ABSTRACT

Viennese lyric soprano Fritzi Scheff had come to America in 1901 under contract with impressario Maurice Grau to sing at the Metropolitan Opera House. While she performed important principal roles-Papagena in Mozart’s Die Zauberflöte, Musetta in Puccini’s La bohème, Cherubino in Mozart’s Le nozze di Figaro, Nedda in Leoncavallo’s I pagliacci-Scheff was dissatisfied. She had come to America to be a headliner, and she soon realized that the Metropolitan Opera House was not the place for her.
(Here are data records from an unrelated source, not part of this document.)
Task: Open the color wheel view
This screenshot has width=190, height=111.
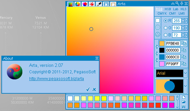Action: pyautogui.click(x=78, y=4)
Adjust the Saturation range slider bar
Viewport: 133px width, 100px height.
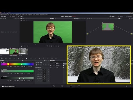pyautogui.click(x=17, y=71)
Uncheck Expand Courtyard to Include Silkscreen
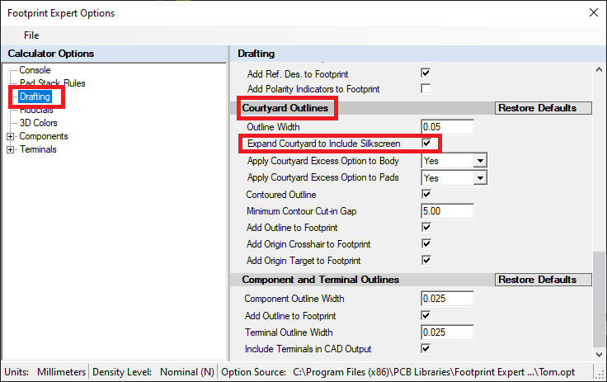607x382 pixels. tap(426, 144)
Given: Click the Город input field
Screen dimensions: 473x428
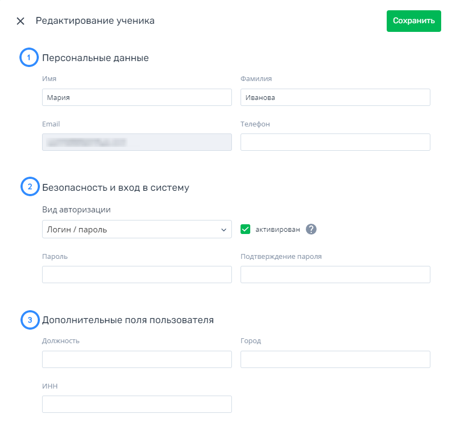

She began to explore the possibilities of appearing in operettas where her lyrical voice could be put to more lucrative (if not better) use, and in March 1902, the Dramatic Mirror announced that, under the management of the Shubert Brothers, Scheff would star in a new Smith-de Koven comic opera in the coming season. However, the singer did not like de Koven’s music, so nothing came of that project, but Fritzi was still determined to appear in light opera. Almost a year passed before the Dramatic Mirror (February 21, 1903) revealed that the singer was to be under the management of a relatively unknown producer, Charles Dillingham, and that her operetta debut would be an adaptation from the French, later revealed to be Ivan Caryll’s The Duchess of Dantzig (based on Madame Sans-Gêne, by Victorien Sardou and Emile Moreau). Even though Ziegfeld had been courting the singer to appear in his production of The Red Feather, Scheff decided to go with the lesser-known producer. A composer she did not like, de Koven, was writing the music for Ziegfeld’s show, and Dillingham had promised her $1,000 a week, substantially more than she was earning in grand opera, and sumptuously mounted vehicles that would showcase her talents.